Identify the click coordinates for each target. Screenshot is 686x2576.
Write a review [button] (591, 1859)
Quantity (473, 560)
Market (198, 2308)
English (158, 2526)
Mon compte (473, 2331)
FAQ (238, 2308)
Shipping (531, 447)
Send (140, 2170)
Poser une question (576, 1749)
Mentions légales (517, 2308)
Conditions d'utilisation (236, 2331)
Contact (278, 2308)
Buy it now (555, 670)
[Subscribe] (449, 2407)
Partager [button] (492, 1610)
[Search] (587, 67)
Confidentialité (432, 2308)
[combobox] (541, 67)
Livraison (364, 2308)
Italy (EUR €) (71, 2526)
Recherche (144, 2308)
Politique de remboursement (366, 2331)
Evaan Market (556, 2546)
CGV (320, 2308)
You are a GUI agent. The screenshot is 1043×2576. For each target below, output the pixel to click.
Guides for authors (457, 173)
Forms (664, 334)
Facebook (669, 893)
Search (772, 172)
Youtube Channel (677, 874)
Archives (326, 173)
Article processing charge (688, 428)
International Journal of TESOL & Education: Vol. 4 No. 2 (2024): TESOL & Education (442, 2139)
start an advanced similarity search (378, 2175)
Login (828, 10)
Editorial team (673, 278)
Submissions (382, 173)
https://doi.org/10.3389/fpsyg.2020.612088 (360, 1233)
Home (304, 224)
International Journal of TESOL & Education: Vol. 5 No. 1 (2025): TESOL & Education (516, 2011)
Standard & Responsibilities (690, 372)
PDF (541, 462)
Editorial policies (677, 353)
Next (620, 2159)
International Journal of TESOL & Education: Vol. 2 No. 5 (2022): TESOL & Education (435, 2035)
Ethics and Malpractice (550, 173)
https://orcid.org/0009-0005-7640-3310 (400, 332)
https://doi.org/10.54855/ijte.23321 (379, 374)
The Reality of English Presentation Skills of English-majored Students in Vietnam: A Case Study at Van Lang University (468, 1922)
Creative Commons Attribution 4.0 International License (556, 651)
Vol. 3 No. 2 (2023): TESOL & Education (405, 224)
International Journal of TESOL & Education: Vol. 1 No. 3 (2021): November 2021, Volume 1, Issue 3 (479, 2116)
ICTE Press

• **Exercise**
Repeat, exactly, every line from the one containing "Standard & Responsibilities (690, 372)" through the final line of the listing above, adding nothing.

• **Written solution**
Standard & Responsibilities (690, 372)
PDF (541, 462)
Editorial policies (677, 353)
Next (620, 2159)
International Journal of TESOL & Education: Vol. 2 No. 5 (2022): TESOL & Education (435, 2035)
Ethics and Malpractice (550, 173)
https://orcid.org/0009-0005-7640-3310 (400, 332)
https://doi.org/10.54855/ijte.23321 (379, 374)
The Reality of English Presentation Skills of English-majored Students in Vietnam: A Case Study at Van Lang University (468, 1922)
Creative Commons Attribution 4.0 International License (556, 651)
Vol. 3 No. 2 (2023): TESOL & Education (405, 224)
International Journal of TESOL & Education: Vol. 1 No. 3 (2021): November 2021, Volume 1, Issue 3 (479, 2116)
ICTE Press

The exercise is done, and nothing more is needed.